One of the drugs Shine had worked with at a previous company was methylnaltrexone, a compound roughly similar to the naltrexone used in research by the Penn State team. Shine believed his experience with the drug made him a perfect fit for the technology.

After speaking with the researchers and Penn State, Shine formed Ocunova LLC in February 2017, licensing the patented use of naltrexone from Penn State.

According to Erika Swift, associate director at the Center for Medical Innovation at Penn State College of Medicine, a licensing agreement with the university typically shifts the financial burden of the intellectual property to the company.

“If there are any patenting costs, it’s their burden to pay,” said Swift.

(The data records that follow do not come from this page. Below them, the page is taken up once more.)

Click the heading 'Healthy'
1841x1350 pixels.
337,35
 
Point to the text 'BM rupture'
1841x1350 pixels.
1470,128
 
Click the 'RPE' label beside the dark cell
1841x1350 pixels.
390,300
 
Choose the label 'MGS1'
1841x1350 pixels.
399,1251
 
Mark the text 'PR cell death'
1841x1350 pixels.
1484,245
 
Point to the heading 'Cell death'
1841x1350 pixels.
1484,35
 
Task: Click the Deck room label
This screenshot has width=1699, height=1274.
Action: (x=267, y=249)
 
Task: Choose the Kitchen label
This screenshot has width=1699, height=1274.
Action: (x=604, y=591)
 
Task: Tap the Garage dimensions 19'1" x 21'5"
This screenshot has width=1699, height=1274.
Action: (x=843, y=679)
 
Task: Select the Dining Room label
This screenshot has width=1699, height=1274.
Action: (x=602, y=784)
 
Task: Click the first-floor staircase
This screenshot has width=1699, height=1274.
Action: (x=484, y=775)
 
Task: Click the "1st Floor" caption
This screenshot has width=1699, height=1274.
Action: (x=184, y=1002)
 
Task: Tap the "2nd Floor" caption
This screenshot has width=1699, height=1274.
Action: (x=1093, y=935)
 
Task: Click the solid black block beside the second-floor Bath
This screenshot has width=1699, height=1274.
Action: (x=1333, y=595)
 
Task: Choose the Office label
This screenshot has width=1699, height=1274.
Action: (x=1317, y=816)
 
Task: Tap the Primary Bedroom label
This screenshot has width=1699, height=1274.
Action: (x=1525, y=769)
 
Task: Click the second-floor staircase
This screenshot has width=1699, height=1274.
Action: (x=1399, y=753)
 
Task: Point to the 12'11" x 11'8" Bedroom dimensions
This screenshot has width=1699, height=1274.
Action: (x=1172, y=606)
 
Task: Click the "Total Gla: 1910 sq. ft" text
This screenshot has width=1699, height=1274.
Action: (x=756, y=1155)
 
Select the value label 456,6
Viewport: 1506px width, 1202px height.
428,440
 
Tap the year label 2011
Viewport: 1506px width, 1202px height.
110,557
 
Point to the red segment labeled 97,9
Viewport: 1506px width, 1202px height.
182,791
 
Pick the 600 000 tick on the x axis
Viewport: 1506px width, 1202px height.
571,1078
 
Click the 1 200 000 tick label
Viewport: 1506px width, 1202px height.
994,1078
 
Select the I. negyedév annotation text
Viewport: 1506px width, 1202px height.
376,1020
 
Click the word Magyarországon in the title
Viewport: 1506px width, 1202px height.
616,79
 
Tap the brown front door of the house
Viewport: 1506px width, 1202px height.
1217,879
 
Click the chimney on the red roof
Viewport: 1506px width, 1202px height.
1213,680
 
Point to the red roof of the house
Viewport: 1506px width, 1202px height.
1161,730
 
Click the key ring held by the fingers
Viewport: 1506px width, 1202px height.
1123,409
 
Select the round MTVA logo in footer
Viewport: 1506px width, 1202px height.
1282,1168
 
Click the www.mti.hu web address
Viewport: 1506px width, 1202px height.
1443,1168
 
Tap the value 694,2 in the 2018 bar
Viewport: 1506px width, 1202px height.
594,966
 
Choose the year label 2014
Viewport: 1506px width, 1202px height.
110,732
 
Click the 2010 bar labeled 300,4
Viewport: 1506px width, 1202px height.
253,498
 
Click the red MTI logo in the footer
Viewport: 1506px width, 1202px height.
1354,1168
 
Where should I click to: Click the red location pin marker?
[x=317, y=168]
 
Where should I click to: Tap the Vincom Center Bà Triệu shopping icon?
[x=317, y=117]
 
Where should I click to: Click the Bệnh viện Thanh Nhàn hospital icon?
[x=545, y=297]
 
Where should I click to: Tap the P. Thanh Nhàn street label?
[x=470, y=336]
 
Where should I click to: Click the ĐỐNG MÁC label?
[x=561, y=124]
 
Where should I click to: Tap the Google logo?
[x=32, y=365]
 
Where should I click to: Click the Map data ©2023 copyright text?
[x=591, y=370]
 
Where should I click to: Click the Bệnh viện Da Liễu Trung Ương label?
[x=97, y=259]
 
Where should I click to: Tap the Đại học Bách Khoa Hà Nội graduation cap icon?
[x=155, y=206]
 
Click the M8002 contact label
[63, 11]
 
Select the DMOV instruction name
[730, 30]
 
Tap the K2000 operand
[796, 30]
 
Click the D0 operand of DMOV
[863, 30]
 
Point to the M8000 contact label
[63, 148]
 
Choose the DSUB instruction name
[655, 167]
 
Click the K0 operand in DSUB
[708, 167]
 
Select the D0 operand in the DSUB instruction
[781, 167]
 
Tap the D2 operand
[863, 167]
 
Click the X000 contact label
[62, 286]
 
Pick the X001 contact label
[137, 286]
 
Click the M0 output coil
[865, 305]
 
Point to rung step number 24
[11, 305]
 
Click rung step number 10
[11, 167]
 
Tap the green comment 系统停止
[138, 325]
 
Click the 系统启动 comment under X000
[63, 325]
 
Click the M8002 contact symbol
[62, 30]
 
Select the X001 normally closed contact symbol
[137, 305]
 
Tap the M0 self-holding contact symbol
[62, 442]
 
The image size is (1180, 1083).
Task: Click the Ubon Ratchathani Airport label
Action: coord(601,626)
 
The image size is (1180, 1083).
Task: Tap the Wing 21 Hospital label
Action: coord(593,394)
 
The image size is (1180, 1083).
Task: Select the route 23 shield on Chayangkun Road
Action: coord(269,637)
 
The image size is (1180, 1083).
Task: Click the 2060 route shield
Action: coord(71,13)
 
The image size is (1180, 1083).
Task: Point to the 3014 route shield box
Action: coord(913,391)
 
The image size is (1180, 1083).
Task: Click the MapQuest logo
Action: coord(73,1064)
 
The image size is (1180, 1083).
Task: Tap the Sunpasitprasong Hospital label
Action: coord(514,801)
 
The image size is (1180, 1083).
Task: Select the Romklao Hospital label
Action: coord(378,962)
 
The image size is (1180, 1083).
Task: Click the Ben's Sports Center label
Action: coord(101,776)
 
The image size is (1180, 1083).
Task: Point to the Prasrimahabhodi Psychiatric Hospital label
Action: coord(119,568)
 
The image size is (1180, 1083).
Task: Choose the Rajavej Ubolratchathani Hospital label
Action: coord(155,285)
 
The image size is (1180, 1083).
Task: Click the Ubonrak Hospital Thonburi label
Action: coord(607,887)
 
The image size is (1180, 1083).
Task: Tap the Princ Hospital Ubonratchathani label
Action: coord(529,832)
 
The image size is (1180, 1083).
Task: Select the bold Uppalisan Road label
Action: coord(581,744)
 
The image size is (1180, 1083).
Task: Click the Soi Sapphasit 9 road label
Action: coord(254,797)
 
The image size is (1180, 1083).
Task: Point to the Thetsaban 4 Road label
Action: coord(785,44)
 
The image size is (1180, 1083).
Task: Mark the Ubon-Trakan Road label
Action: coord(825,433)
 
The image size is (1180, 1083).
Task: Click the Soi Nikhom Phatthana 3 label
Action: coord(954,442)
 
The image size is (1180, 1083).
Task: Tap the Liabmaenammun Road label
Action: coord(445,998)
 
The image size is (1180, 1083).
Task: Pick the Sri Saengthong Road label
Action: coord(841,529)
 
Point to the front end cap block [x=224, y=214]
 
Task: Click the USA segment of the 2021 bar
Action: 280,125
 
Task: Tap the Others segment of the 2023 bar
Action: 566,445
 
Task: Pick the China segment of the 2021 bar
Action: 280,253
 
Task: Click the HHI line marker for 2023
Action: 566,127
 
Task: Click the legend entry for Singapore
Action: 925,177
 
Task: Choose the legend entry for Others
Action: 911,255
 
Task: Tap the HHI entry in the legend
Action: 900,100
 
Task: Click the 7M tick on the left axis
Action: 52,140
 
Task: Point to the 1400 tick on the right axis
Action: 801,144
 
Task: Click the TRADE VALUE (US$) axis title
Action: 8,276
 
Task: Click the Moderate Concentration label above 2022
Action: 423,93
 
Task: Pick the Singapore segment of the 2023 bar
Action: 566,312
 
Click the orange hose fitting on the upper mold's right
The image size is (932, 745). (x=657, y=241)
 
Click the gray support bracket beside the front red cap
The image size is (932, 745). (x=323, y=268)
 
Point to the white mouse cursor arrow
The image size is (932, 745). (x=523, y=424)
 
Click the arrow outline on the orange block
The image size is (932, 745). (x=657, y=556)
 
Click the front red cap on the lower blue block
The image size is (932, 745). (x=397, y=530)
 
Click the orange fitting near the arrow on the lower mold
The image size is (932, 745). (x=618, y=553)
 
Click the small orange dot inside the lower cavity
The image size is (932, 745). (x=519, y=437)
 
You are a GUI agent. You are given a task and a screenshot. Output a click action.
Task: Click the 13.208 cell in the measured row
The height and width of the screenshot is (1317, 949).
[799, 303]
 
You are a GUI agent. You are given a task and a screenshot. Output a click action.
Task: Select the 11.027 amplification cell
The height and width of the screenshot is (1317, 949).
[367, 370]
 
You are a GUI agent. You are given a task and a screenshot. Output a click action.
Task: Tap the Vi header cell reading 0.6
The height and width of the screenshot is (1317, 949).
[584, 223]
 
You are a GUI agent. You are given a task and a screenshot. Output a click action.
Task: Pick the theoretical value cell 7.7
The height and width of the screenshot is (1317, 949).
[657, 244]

The company could also be responsible for milestone payments to the university, made once the technology passes certain trials of its value, such as successful clinical trials.

In June last year, Life Sciences Greenhouse and Ben Franklin Technology Partners submitted a term sheet to cover the grounds for its investment, including the use of the funds for clinical trials.

According to Thiboutot, it’s rare for a venture capital firm to invest in a company like Ocunova at this point in its development. During the clinical trial process, investors have no guarantee the company will ever bring the drug to market and little idea how long they’ll have to wait until it can.

Life Sciences felt much of the risk was offset by the efficacy of the drug, said Thiboutot. Since naltrexone is already FDA-approved for its use against addiction disorders, Ocunova needs only to show it is effective and safe as a treatment for dry eye.

Combined with the relative low cost compared to other treatments for dry eye, Thiboutot feels the company has a relatively secure future.

“These are extremely expensive drugs. The active ingredient, naltrexone, that’s in here is a commodity almost. This would be a tremendous price reduction,” said Thiboutot.

The next step for Ocunova is to take the drug to phase II clinical trials, expected to begin this year. Whereas the initial phase I trial only observed healthy patients for one day for side effects, the phase II trial will observe diabetic patients with dry eye for a month.

Shine estimated the testing and approval process could take between three or four years, but emphasized a number of factors could get in the way.

“It’s caveated with a lot of stipulations related not only to efficacy and safety of the drug, but a lot of other dynamics such as our ability to progress it as a startup company, whether or not we develop partnerships with industry or raise funding for additional rounds on our own,” said Shine.